Atualmente, há muitos estudos quanto ao comportamento e a psique humana. Mas, é nessas horas, de um inocente jogo, que a observância dos adultos se faz importante, pois ali já se descreverá o provável comportamento de um adulto. Os novos pais talvez, hoje, não têm sequer esta oportunidade porque seus filhos jogam num quarto, sozinhos, ou com alguém que nem é propriamente um outro, mas um personagem, do outro lado de uma tela, que joga com seu filho, que também não é ele próprio, que, aliás pode nem mais saber quem é… algo assustadoramente anônimo.

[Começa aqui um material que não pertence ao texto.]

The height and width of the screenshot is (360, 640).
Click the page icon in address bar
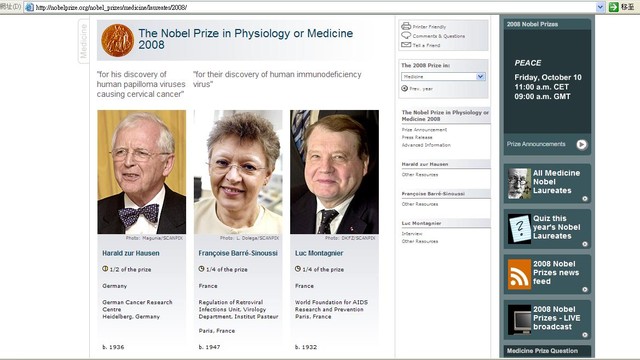pos(29,7)
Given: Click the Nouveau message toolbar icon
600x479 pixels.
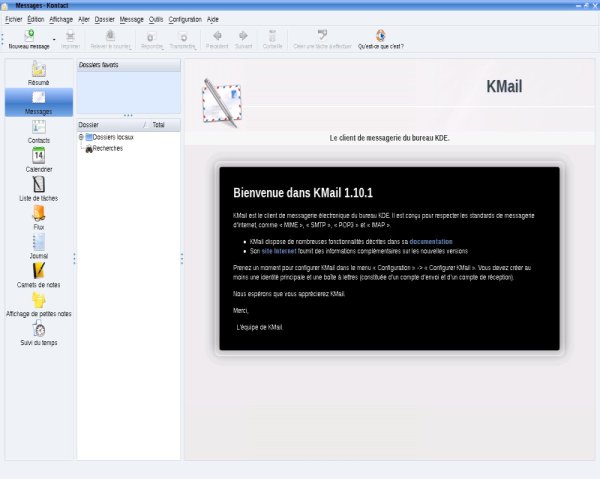Looking at the screenshot, I should 28,36.
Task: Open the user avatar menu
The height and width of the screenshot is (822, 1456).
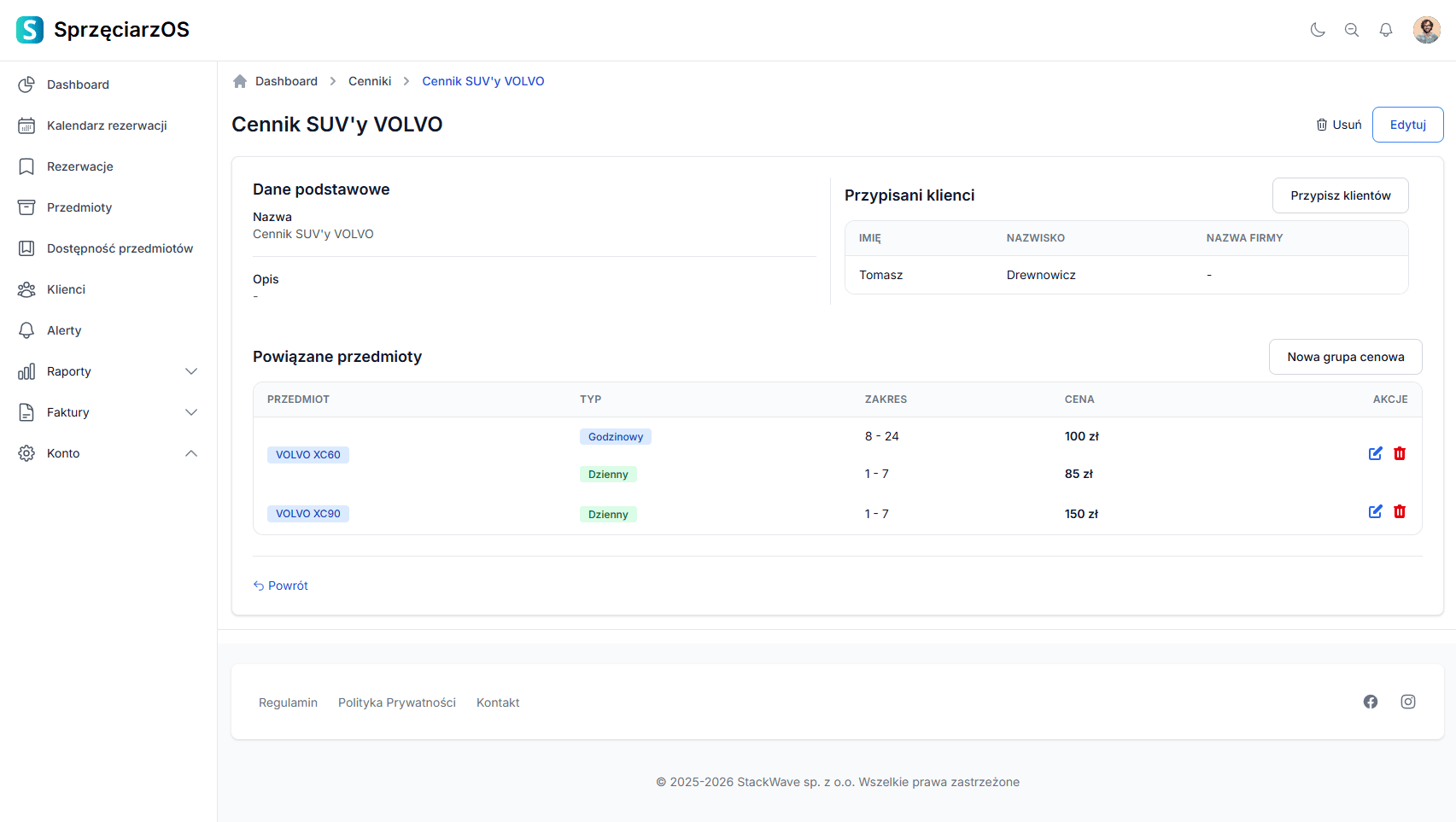Action: pos(1426,30)
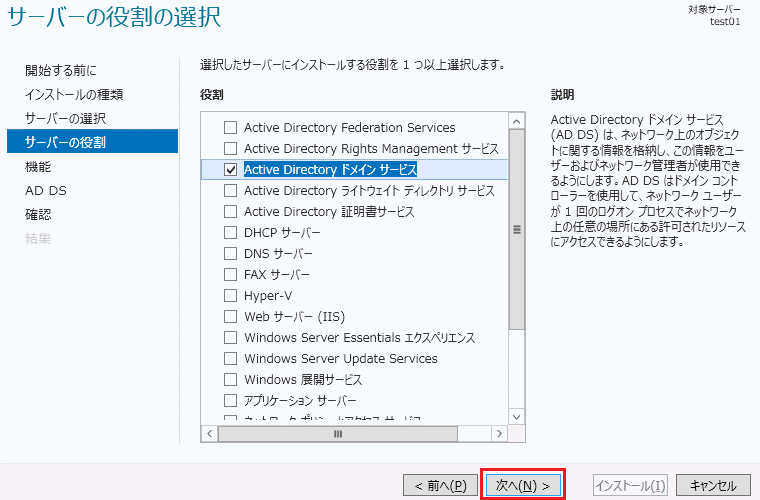Check the FAX サーバー role checkbox
760x500 pixels.
click(x=230, y=275)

Das regras do War, me lembro, recebíamos um objetivo sorteado e secreto, juntamente com um número de cartas (os territórios) irmanamente repartidos. Cada jogador distribuía seus exércitos no tabuleiro mediante o seu objetivo. As regras eram claras: a distribuição dos exércitos devia ser compatível, pois só se podia colocar a metade do número de territórios ocupados (acho que para não haver um ataque maciço) e a quantidade de exércitos de ataque jamais podia ser maior que os de ocupação do outro lado, os ‘habitantes’, porque estes não podiam ser atacados.

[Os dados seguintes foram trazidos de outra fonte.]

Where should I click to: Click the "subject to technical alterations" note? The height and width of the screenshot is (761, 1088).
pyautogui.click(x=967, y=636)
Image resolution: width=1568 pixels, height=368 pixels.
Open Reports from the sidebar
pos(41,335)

É um jargão dizer, mas ‘a vida é efetivamente uma batalha‘, há muitos jogos de interesses, pessoais e coletivos, econômicos e sociais, em um micro ou em um macro tabuleiro, mas, no jogo da vida, as regras terão que vir mais da consciência, pois não há propriamente um manual, ou se há, não é respeitado, onde os limites são claros.

Veja como em um simples jogo de tabuleiro, como o War, encontramos regras básicas e claras: 1. Se precisar conquistar algo, nunca ataque alguém mais frágil ou com menos recursos. Isso não é conquista; 2. É necessário respeitar o espaço ocupado que nunca deve ser atacado; 3. Em caso de empate, sem uma conclusão a curto prazo, vencerá sempre: a defesa. É tudo bem claro, afinal é uma disputa, não um extermínio.

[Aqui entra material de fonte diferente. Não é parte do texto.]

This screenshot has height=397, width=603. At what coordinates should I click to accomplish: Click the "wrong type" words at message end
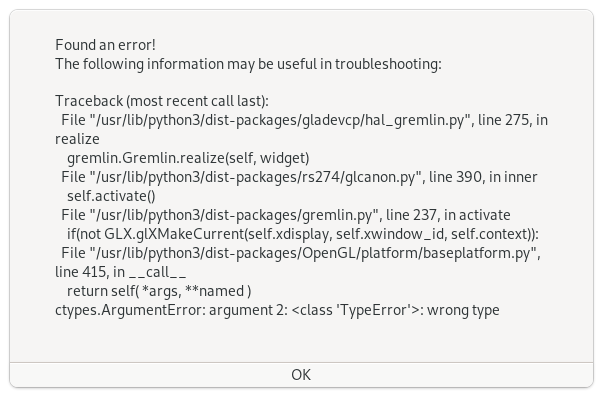pos(463,310)

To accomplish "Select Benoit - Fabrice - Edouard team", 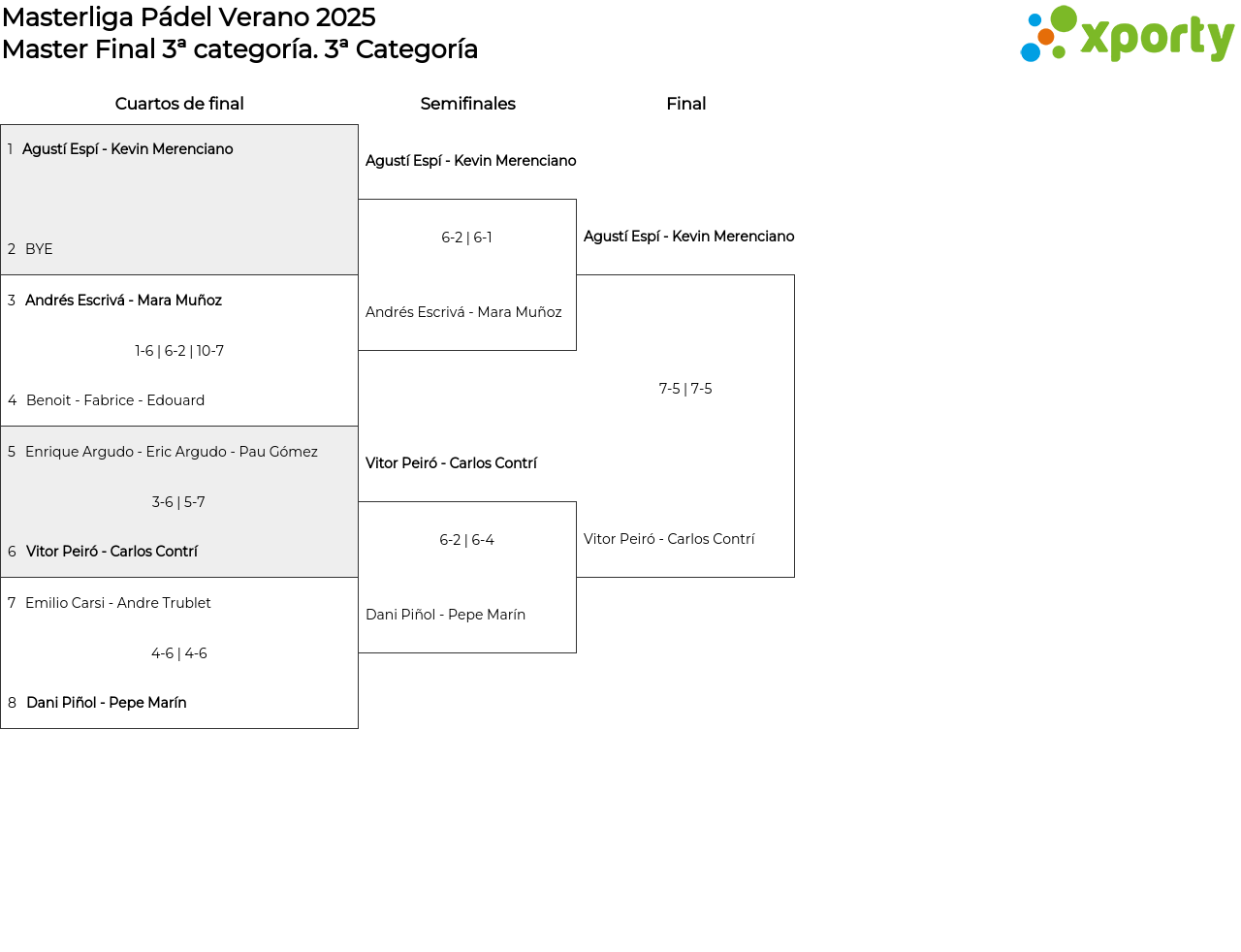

Diante disso, percebi que o mundo precisa aprender a jogar de novo,

a verdadeira luta está em se manter coerente a limites e regras e…

é jogando, que se constrói, ou se revela, o caráter de um povo,

de um indivíduo ou de uma nação.

2 comentários em “War”

  1. voce me levou para o passado com uma descricao perfeita de todos os detalhes preciosos que voce guarda geniosamente em sua memoria e que interessante analogia com o War e a Vida, o aprendizado de saber perder ou ganhar com Etica e Moral nesse jogo que e a Vida , Adorei!